Something we have all learnt throughout the pandemic, as well as through our community’s recovery from increasingly more common extreme weather events such as the 2020 hailstorm and 2022 supercell storm and the bushfires of the summer of 2019/2020, is the importance of working together. We have seen extraordinary acts of kindness across our community as people have offered a hand of friendship and support to those who have been hardest hit by environmental, health or economic disasters. These connections have strengthened our community and helped protect those most at risk.

So, too, is the strengthening effect of working together to support mental health and wellbeing. The ACT government continues to work with and support the mental health sector to improve mental health and wellbeing in the ACT community. This is being done through initiatives from the Office for Mental Health and Wellbeing and the ACT Health Directorate with assistance from the commonwealth government, such as the MindMap Youth Portal, a dedicated 24/7 online portal for children and young people to help them navigate Canberra’s mental health system.

MindMap supports young people and their families or carers with a deeper awareness of the diversity of mental health conditions, as well as connection to services that can help. Importantly, it also provides connection to youth navigators who can hold the space for young people while they wait for their first appointment.

The Youth Aware of Mental Health Program, YAM, also continues to provide an evidence-based mental health and suicide prevention program designed to build resilience and mental health literacy in young people aged 14 to 16 years. I am very pleased to say that it has helped thousands of young people, around 2,700 year 9 students each year, who tell me they now have greater awareness of mental wellbeing and managing stress and anxiety and supporting their friends.

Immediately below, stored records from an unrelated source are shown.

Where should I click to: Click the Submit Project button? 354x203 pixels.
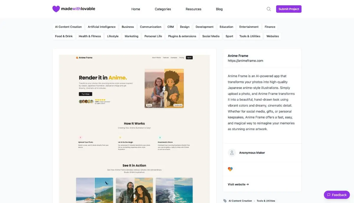point(289,9)
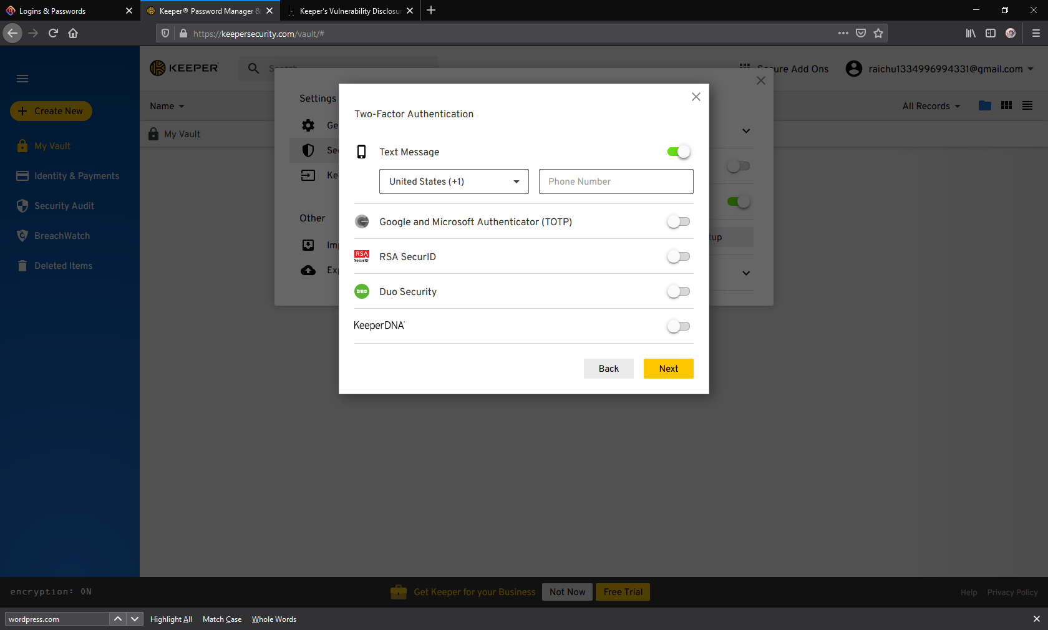This screenshot has width=1048, height=630.
Task: Close the Two-Factor Authentication dialog
Action: coord(696,97)
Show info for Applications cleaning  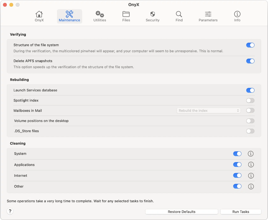click(251, 164)
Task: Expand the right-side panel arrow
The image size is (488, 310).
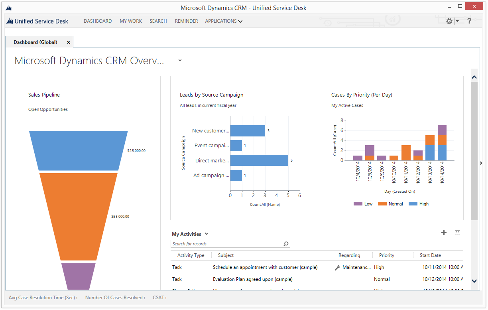Action: point(481,163)
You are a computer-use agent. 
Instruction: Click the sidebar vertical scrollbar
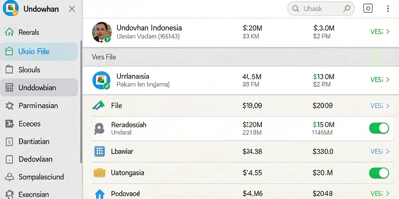(x=81, y=101)
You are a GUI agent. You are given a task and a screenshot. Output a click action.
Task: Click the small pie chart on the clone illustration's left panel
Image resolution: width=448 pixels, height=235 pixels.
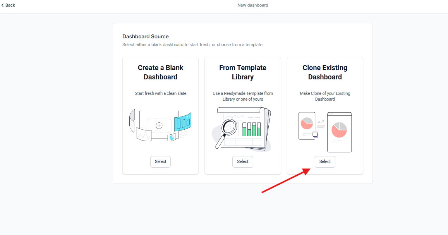[x=307, y=123]
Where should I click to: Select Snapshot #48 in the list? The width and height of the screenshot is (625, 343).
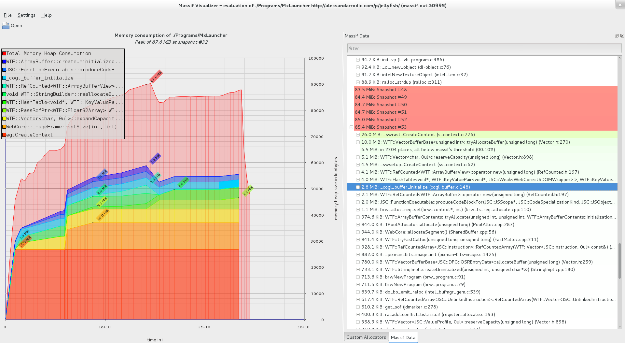(381, 90)
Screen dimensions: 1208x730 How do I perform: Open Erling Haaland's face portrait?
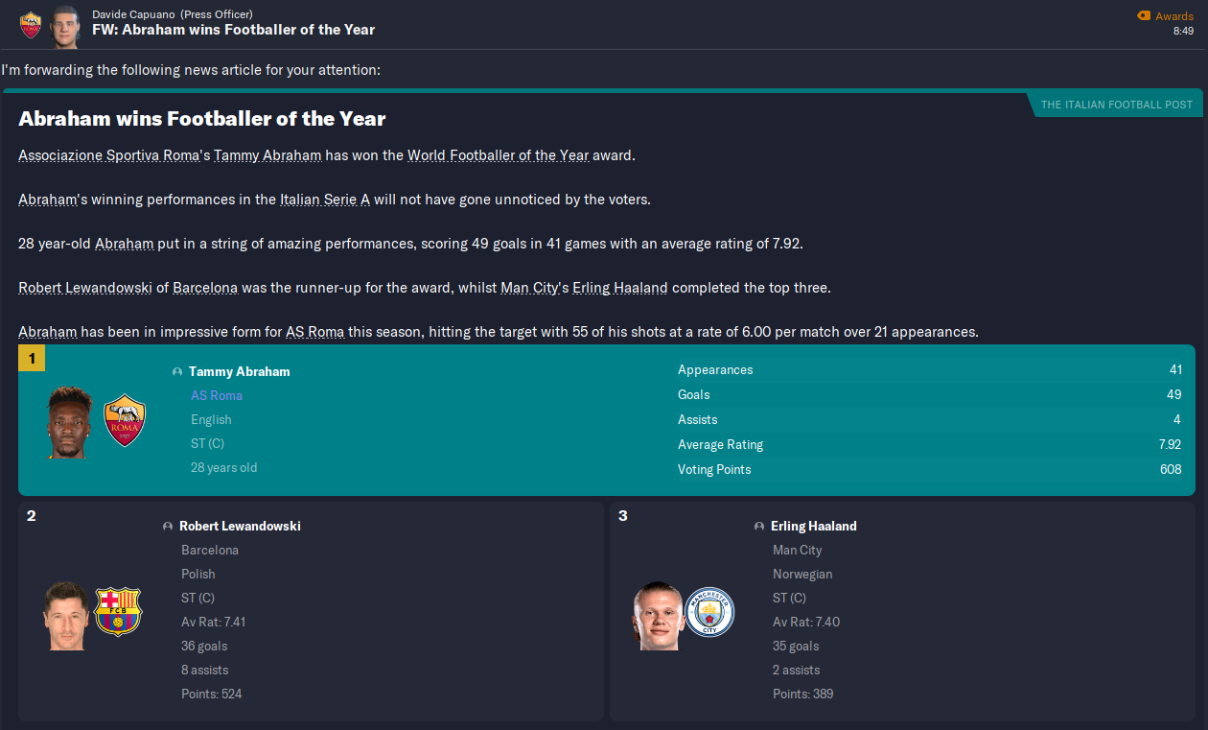pos(657,615)
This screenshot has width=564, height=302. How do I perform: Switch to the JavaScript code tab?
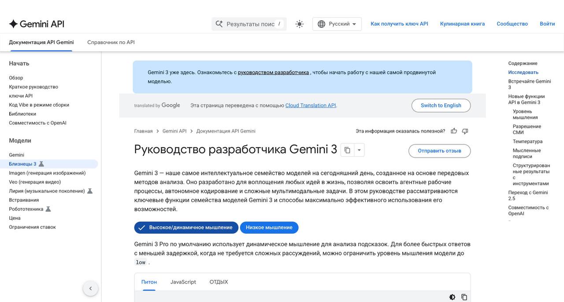click(x=183, y=282)
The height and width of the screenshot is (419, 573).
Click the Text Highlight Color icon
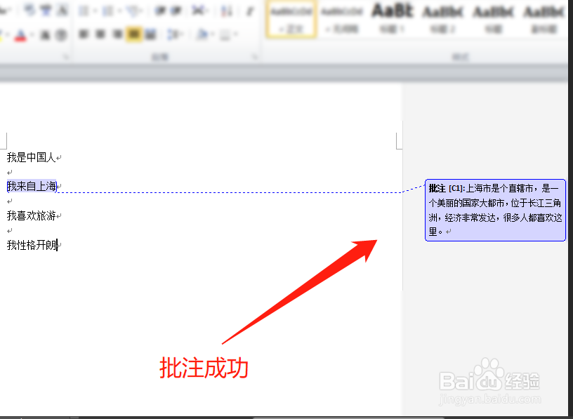3,34
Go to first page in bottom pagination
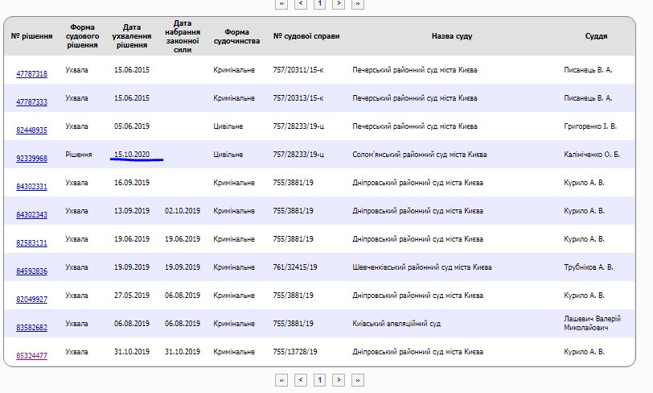Viewport: 653px width, 393px height. coord(281,379)
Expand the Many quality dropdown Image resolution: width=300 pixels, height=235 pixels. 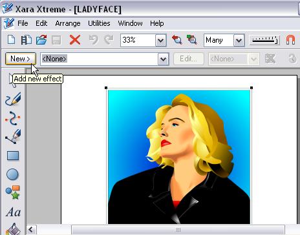click(239, 40)
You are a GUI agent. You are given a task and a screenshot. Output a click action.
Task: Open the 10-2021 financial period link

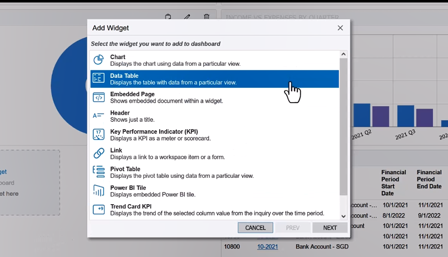[x=267, y=246]
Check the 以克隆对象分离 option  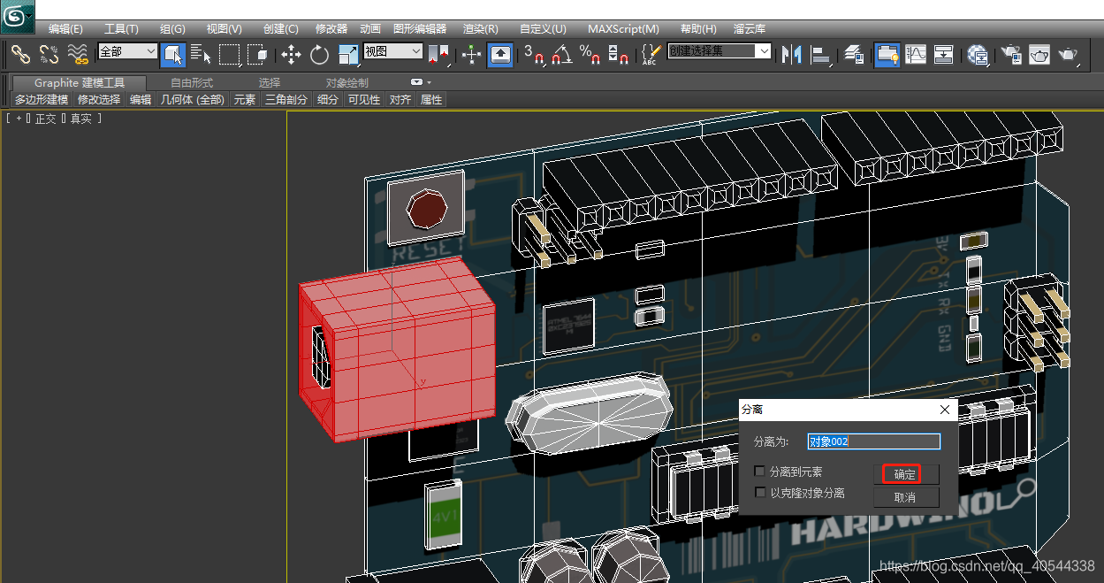click(x=760, y=493)
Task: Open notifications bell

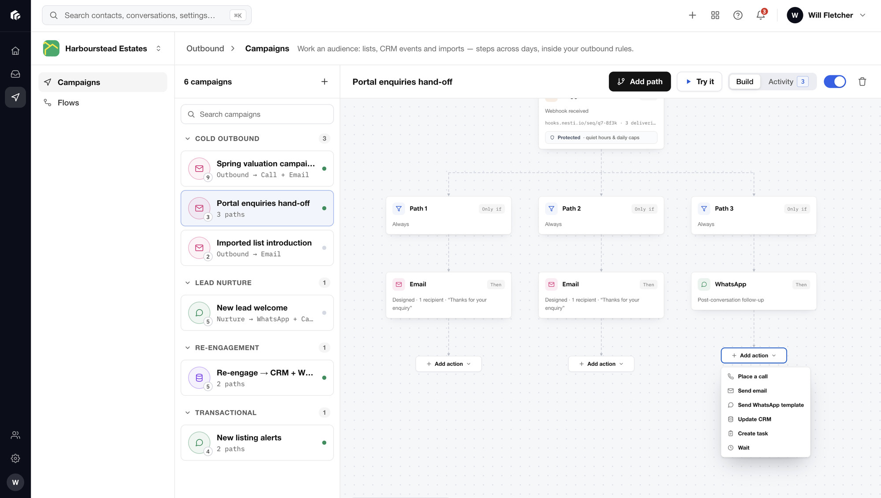Action: coord(761,15)
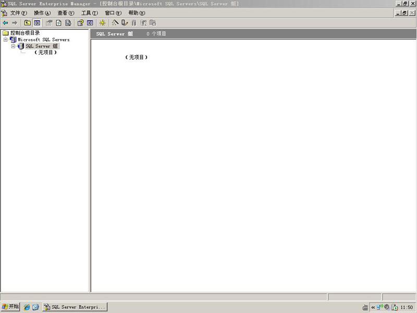Click the Register server toolbar icon
This screenshot has height=313, width=417.
(125, 23)
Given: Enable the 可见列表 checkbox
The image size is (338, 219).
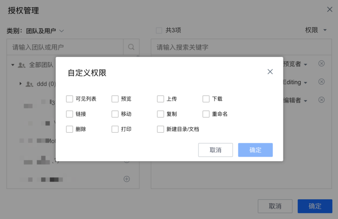Looking at the screenshot, I should click(x=69, y=99).
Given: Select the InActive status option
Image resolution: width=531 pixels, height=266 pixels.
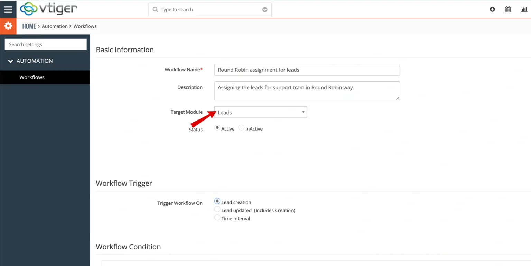Looking at the screenshot, I should [x=241, y=128].

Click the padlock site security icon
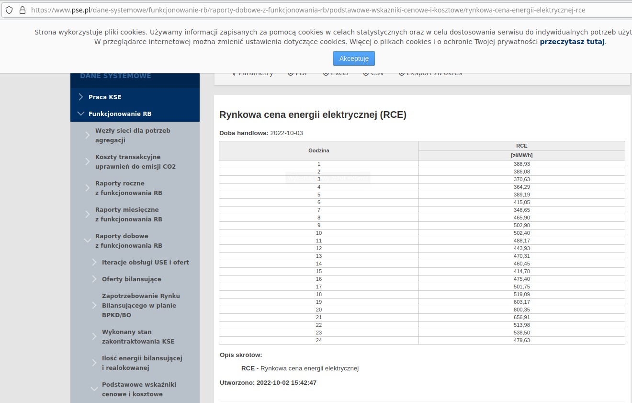[x=22, y=10]
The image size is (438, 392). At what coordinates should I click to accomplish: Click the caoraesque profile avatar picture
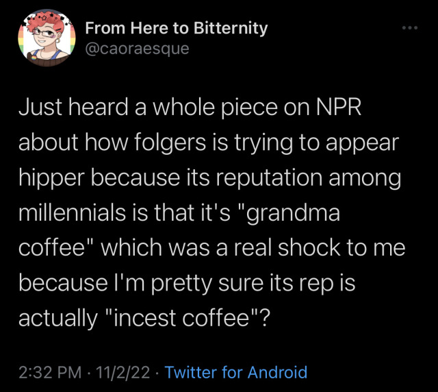point(44,38)
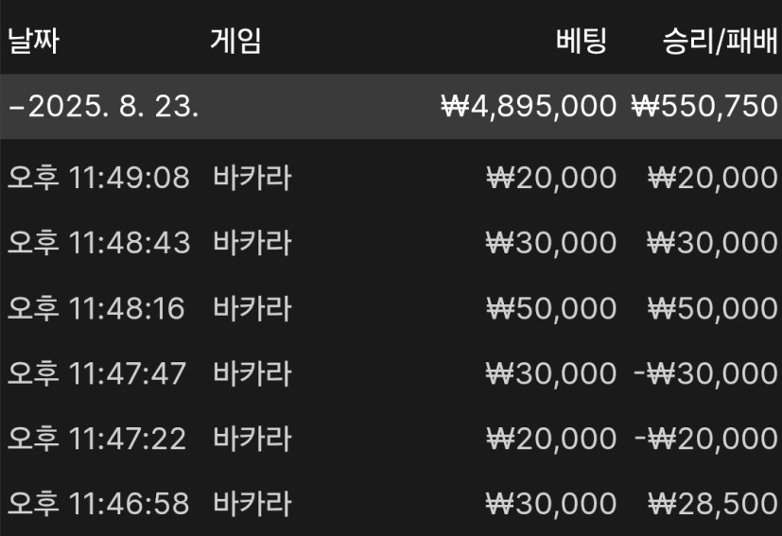Image resolution: width=782 pixels, height=536 pixels.
Task: Open the 오후 11:46:58 바카라 entry
Action: click(x=391, y=504)
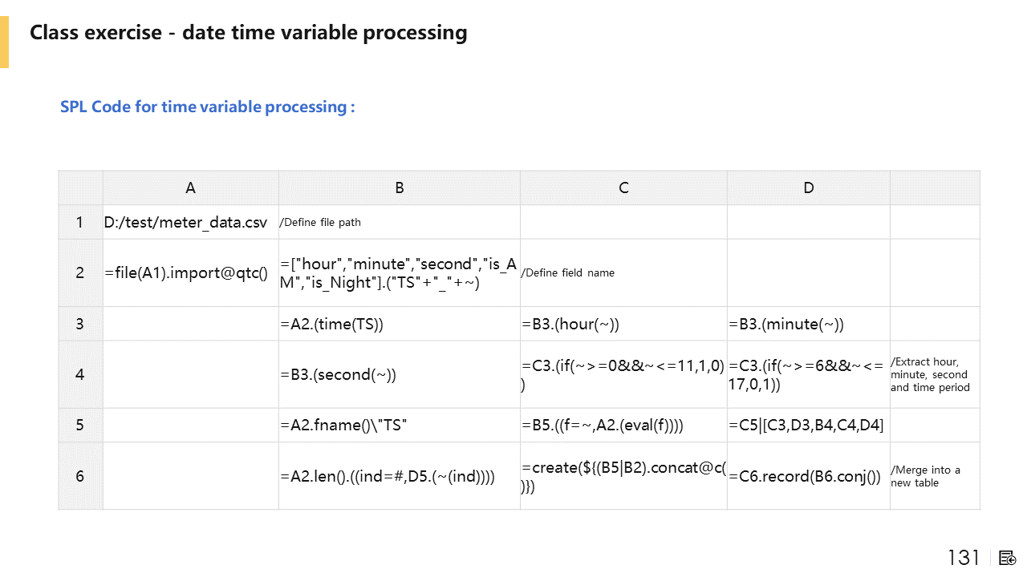Select row 6 number header
This screenshot has width=1027, height=577.
pyautogui.click(x=80, y=476)
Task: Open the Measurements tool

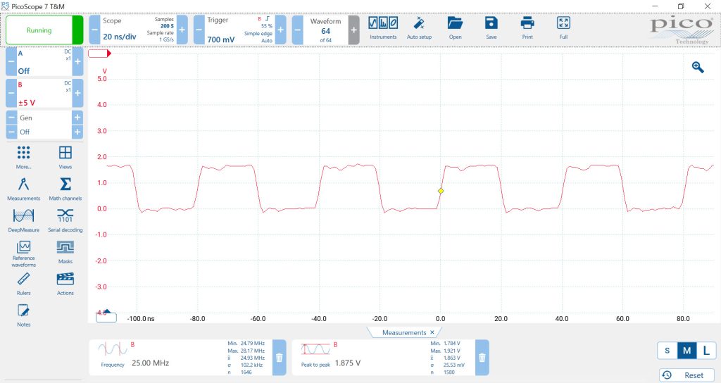Action: click(24, 189)
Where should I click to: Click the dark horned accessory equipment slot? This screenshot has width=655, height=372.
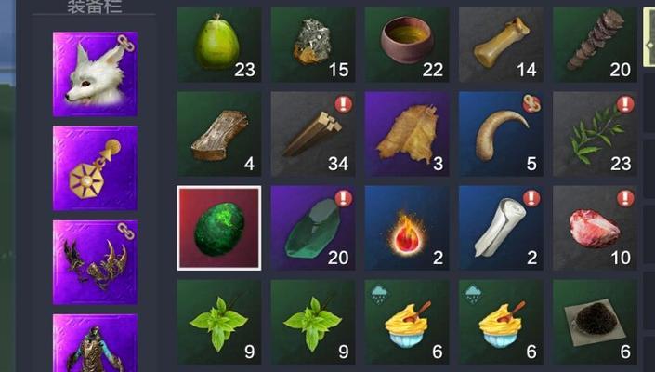pyautogui.click(x=96, y=262)
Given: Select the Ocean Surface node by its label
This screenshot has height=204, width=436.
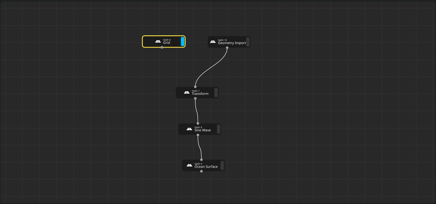Looking at the screenshot, I should (206, 167).
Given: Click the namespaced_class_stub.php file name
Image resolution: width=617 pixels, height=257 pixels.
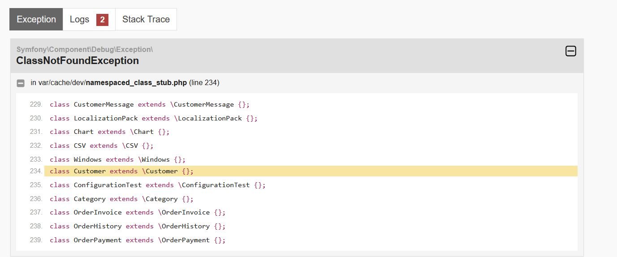Looking at the screenshot, I should [136, 83].
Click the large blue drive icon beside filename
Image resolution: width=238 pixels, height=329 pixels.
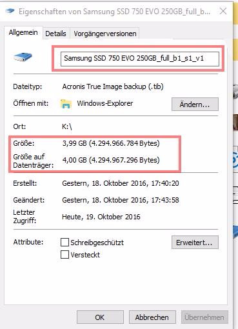[x=23, y=57]
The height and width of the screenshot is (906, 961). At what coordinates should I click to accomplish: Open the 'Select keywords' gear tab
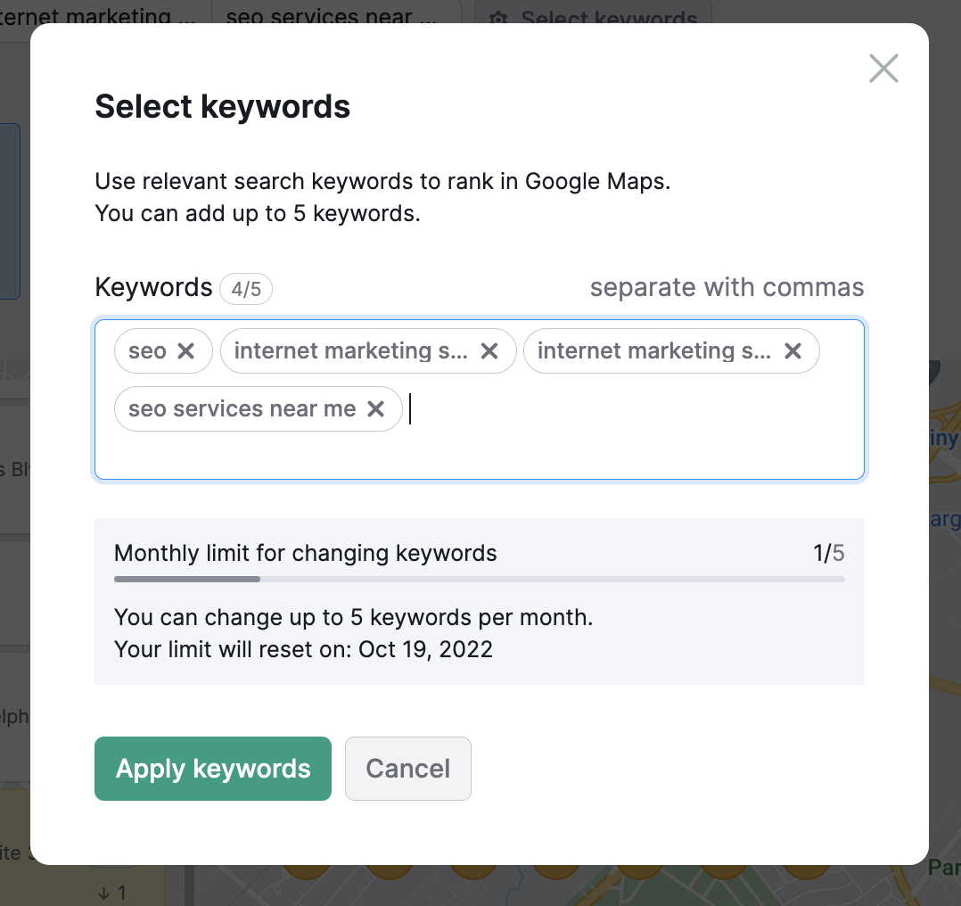pyautogui.click(x=594, y=14)
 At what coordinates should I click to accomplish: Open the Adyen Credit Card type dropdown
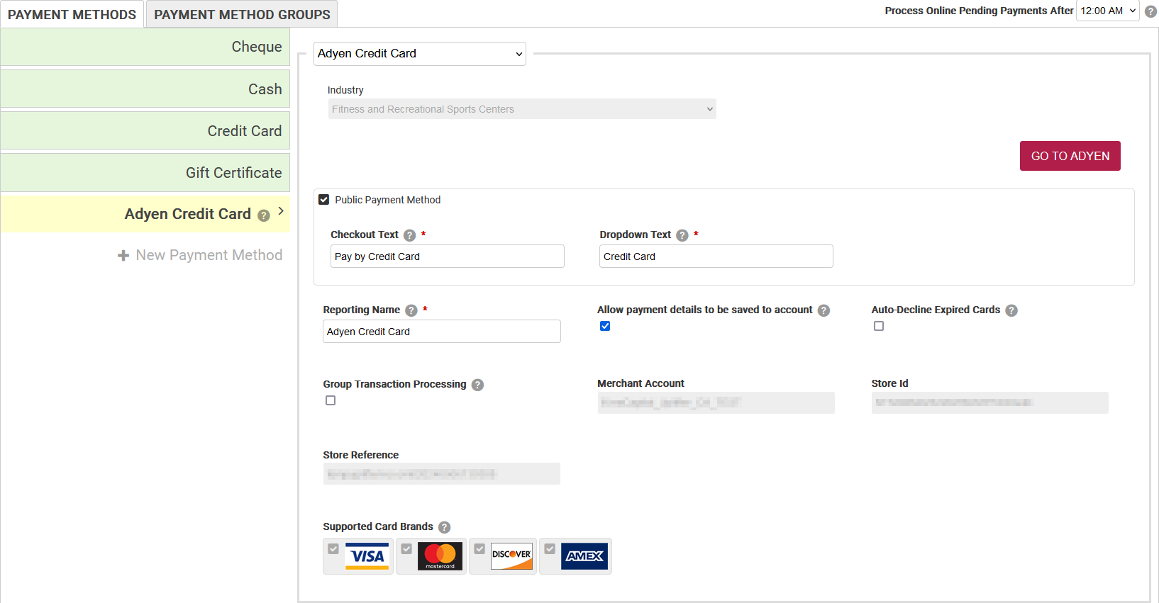419,54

The Expanding Public Healthcare Services for Eating Disorders Project, which collaborates with clinical and community services to improve and expand eating disorder services in the ACT, has included the development of the Clinical Hub for Eating Disorders. The Clinical Hub is a centralised point of access to support people with an eating disorder across the full spectrum of care to engage in the best treatment for an eating disorder when and where they need it. It includes connection to the STRIDE, Short Term Recovery Intervention for Disordered Eating, program, and the Eating Disorder Program, as well as a parenting group for the families of people with eating disorders.